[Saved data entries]

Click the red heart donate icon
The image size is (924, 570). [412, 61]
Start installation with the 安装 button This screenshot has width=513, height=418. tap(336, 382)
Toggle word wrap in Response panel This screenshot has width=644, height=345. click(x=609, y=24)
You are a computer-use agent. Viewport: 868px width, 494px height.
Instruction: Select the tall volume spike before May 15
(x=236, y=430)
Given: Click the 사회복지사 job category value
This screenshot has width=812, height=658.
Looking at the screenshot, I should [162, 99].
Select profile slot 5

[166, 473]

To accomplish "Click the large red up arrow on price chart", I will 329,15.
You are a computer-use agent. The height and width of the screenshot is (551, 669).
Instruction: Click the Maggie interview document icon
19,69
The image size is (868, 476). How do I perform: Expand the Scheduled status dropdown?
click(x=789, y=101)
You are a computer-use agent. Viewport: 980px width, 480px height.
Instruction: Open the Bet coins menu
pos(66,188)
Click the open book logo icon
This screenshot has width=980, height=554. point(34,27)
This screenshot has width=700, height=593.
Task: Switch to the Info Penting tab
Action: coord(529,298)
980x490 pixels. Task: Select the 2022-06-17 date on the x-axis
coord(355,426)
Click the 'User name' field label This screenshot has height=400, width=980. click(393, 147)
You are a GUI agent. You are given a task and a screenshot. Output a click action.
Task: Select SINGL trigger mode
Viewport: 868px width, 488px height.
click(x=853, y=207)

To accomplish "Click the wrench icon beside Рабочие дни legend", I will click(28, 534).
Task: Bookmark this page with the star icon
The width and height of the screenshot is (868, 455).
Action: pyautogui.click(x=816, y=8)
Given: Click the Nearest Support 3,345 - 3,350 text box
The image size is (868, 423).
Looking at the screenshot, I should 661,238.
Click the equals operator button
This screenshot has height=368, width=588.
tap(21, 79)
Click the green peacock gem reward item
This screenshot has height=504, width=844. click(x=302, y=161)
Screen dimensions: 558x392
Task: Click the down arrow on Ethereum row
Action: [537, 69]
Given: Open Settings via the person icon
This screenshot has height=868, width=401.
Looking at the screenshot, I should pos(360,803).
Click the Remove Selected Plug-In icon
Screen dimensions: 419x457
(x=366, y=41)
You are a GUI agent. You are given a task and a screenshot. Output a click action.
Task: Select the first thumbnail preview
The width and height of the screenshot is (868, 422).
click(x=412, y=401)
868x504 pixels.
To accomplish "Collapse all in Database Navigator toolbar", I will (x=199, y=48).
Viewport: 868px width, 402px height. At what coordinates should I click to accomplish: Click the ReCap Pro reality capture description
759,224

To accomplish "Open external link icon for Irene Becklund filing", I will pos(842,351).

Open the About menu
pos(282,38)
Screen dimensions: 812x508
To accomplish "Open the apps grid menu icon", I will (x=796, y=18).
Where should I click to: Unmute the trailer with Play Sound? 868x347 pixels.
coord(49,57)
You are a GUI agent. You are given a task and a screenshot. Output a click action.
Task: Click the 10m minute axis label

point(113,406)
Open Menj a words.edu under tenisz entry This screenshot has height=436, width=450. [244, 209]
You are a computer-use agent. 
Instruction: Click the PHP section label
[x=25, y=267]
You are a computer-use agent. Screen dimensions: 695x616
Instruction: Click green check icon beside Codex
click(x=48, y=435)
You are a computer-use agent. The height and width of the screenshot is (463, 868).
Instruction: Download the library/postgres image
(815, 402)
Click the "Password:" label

## WHAT TO WORK ON
Each line must be set down again exactly as above, with no line omitted.

## RESULT OF THE EXERCISE
Click the red heart donate icon
The image size is (924, 570). [412, 61]
Start installation with the 安装 button This screenshot has width=513, height=418. tap(336, 382)
Toggle word wrap in Response panel This screenshot has width=644, height=345. click(x=609, y=24)
You are a computer-use agent. Viewport: 868px width, 494px height.
Instruction: Select the tall volume spike before May 15
(x=236, y=430)
Given: Click the 사회복지사 job category value
This screenshot has width=812, height=658.
Looking at the screenshot, I should [162, 99].
Select profile slot 5

[166, 473]

To accomplish "Click the large red up arrow on price chart", I will 329,15.
You are a computer-use agent. The height and width of the screenshot is (551, 669).
Instruction: Click the Maggie interview document icon
19,69
The image size is (868, 476). How do I perform: Expand the Scheduled status dropdown?
click(x=789, y=101)
You are a computer-use agent. Viewport: 980px width, 480px height.
Instruction: Open the Bet coins menu
pos(66,188)
Click the open book logo icon
This screenshot has width=980, height=554. point(34,27)
This screenshot has width=700, height=593.
Task: Switch to the Info Penting tab
Action: coord(529,298)
980x490 pixels. Task: Select the 2022-06-17 date on the x-axis
coord(355,426)
Click the 'User name' field label This screenshot has height=400, width=980. click(393, 147)
You are a GUI agent. You are given a task and a screenshot. Output a click action.
Task: Select SINGL trigger mode
Viewport: 868px width, 488px height.
click(x=853, y=207)

To accomplish "Click the wrench icon beside Рабочие дни legend", I will click(28, 534).
Task: Bookmark this page with the star icon
The width and height of the screenshot is (868, 455).
Action: pyautogui.click(x=816, y=8)
Given: Click the Nearest Support 3,345 - 3,350 text box
The image size is (868, 423).
Looking at the screenshot, I should 661,238.
Click the equals operator button
This screenshot has height=368, width=588.
tap(21, 79)
Click the green peacock gem reward item
This screenshot has height=504, width=844. click(x=302, y=161)
Screen dimensions: 558x392
Task: Click the down arrow on Ethereum row
Action: [537, 69]
Given: Open Settings via the person icon
This screenshot has height=868, width=401.
Looking at the screenshot, I should pos(360,803).
Click the Remove Selected Plug-In icon
Screen dimensions: 419x457
(x=366, y=41)
You are a GUI agent. You are given a task and a screenshot. Output a click action.
Task: Select the first thumbnail preview
The width and height of the screenshot is (868, 422).
click(x=412, y=401)
868x504 pixels.
To accomplish "Collapse all in Database Navigator toolbar", I will (x=199, y=48).
Viewport: 868px width, 402px height. At what coordinates should I click to accomplish: Click the ReCap Pro reality capture description
759,224

To accomplish "Open external link icon for Irene Becklund filing", I will pos(842,351).

Open the About menu
pos(282,38)
Screen dimensions: 812x508
To accomplish "Open the apps grid menu icon", I will (x=796, y=18).
Where should I click to: Unmute the trailer with Play Sound? 868x347 pixels.
coord(49,57)
You are a GUI agent. You are given a task and a screenshot. Output a click action.
Task: Click the 10m minute axis label

point(113,406)
Open Menj a words.edu under tenisz entry This screenshot has height=436, width=450. [244, 209]
You are a computer-use agent. 
Instruction: Click the PHP section label
[x=25, y=267]
You are a computer-use agent. Screen dimensions: 695x616
Instruction: Click green check icon beside Codex
click(x=48, y=435)
You are a computer-use agent. The height and width of the screenshot is (463, 868).
Instruction: Download the library/postgres image
(815, 402)
Click the "Password:" label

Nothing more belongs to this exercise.